RECORDS SHOWN:
******************************

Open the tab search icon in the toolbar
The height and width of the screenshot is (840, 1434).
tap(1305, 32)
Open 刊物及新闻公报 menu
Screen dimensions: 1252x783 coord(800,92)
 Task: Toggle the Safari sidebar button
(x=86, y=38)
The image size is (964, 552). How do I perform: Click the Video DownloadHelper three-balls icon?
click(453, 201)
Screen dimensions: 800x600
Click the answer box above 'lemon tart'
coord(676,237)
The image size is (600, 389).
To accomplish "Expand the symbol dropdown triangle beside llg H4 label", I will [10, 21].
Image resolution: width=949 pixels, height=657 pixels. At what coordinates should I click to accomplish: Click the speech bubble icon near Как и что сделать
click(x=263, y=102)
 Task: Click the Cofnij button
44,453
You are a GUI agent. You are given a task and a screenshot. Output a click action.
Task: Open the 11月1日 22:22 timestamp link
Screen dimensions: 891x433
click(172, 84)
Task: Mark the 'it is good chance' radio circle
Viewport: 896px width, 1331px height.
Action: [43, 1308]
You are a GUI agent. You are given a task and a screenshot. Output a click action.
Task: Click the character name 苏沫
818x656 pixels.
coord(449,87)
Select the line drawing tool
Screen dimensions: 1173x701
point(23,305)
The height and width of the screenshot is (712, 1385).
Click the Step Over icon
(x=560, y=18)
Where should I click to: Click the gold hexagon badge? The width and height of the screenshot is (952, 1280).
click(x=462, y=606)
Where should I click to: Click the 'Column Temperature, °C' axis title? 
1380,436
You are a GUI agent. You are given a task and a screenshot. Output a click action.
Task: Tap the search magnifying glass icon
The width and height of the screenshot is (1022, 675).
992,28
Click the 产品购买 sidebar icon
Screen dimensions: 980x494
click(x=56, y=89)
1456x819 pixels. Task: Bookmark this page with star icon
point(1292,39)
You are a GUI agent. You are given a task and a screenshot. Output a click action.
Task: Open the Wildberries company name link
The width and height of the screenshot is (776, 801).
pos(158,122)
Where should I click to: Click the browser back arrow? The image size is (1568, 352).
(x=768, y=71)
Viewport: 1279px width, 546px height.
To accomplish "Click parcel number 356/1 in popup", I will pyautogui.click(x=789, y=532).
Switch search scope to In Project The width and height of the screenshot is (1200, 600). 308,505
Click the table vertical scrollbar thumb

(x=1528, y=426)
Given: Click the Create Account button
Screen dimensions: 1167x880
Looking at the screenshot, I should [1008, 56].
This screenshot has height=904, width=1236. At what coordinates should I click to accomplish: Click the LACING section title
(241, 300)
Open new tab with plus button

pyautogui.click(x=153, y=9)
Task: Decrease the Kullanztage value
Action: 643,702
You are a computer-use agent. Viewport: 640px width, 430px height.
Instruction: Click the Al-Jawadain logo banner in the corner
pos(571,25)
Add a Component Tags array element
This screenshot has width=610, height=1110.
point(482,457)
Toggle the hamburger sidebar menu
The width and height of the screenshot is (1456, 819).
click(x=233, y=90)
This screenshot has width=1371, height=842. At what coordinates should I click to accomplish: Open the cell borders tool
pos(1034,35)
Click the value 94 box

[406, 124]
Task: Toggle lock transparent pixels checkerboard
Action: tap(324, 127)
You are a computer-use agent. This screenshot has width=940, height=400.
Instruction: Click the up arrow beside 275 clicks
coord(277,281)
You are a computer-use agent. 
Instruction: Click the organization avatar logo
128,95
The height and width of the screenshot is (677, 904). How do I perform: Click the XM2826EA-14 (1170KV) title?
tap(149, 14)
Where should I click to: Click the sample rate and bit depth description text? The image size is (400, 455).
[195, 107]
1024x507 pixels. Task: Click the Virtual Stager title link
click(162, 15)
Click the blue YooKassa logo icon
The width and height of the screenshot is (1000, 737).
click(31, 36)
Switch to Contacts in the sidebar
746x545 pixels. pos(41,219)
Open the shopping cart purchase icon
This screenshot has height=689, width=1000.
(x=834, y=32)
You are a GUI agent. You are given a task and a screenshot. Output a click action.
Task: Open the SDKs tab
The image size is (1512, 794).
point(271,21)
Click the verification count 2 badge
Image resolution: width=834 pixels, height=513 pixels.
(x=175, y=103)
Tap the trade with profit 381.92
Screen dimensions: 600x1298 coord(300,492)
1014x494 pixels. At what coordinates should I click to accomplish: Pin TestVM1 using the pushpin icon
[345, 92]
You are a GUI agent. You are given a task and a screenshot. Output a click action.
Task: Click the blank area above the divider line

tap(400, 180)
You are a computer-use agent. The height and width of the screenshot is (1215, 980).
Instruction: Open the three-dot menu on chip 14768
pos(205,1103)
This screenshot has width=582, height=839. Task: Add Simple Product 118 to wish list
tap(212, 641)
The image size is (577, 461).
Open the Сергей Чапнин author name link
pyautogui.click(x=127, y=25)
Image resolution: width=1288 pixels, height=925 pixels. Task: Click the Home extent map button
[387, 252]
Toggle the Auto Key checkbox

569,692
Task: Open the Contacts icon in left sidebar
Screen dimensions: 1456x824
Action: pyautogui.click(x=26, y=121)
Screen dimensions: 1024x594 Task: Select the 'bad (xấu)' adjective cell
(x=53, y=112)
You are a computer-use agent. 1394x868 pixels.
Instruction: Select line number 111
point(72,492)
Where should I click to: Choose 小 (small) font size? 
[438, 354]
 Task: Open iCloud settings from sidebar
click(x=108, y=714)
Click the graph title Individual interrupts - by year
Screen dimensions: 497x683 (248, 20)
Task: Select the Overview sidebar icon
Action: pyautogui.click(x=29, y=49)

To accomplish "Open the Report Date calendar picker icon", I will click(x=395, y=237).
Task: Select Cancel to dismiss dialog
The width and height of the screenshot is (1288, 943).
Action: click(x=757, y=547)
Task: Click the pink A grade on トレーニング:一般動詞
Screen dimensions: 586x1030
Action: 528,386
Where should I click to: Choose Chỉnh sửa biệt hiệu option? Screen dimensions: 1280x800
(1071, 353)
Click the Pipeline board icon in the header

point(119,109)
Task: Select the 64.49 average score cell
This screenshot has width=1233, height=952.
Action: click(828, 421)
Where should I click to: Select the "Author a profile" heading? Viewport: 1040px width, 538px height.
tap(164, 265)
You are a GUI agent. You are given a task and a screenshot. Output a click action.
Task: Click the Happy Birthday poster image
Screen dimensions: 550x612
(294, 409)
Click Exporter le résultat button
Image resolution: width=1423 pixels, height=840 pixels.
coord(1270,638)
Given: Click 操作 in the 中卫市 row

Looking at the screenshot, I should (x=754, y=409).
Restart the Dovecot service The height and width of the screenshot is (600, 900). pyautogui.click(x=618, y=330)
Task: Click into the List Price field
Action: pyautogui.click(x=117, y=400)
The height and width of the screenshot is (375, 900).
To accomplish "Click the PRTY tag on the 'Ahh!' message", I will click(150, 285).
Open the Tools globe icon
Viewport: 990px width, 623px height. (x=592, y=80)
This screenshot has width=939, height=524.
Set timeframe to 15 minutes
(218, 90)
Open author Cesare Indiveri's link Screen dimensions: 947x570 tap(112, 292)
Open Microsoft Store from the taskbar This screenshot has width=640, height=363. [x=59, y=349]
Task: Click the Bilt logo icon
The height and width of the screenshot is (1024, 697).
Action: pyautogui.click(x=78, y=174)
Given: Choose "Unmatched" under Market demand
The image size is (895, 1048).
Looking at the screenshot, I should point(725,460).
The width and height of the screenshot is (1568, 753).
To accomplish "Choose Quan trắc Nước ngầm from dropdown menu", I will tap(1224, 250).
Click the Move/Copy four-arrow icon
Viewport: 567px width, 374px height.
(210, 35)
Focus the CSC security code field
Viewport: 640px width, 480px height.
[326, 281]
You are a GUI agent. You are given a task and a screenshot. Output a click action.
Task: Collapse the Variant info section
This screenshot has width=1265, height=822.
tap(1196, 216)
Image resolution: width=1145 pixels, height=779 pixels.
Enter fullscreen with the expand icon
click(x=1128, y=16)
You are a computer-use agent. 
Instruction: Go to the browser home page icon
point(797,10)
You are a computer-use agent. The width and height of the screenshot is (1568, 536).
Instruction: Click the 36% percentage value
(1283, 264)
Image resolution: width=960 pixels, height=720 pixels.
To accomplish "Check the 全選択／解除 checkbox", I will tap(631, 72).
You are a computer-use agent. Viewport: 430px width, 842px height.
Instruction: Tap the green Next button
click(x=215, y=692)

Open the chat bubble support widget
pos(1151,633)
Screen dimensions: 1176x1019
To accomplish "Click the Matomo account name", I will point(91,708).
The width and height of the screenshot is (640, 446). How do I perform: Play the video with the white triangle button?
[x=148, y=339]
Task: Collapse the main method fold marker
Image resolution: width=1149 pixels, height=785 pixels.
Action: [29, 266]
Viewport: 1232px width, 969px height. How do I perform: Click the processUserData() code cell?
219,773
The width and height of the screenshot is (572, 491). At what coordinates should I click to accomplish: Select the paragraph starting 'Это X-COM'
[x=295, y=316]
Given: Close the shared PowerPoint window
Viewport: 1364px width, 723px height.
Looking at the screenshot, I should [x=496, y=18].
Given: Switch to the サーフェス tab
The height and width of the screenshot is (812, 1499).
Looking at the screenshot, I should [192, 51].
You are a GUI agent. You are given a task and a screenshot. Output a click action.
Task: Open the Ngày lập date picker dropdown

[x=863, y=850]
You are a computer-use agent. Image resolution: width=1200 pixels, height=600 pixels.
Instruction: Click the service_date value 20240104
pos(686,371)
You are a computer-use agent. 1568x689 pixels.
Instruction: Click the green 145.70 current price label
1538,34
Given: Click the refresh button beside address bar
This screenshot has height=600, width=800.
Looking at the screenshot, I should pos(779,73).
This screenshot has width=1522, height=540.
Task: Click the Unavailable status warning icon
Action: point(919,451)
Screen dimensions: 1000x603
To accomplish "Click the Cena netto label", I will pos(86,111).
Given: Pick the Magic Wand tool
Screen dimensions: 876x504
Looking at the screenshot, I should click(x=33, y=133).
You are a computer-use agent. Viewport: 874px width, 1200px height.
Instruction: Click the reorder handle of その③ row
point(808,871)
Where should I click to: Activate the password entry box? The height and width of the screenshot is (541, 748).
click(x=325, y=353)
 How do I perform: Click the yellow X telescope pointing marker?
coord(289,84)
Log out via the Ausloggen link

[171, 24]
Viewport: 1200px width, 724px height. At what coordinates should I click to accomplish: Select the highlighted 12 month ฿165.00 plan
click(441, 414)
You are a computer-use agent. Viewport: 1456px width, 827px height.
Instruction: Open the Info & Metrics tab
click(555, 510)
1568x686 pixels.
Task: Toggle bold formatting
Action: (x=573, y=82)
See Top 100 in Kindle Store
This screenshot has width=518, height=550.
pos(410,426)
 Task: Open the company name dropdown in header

******************************

WHAT TO PRODUCE: Reply with one number, the count of lines in the entries that hold the string "company".

YOUR RESPONSE: 2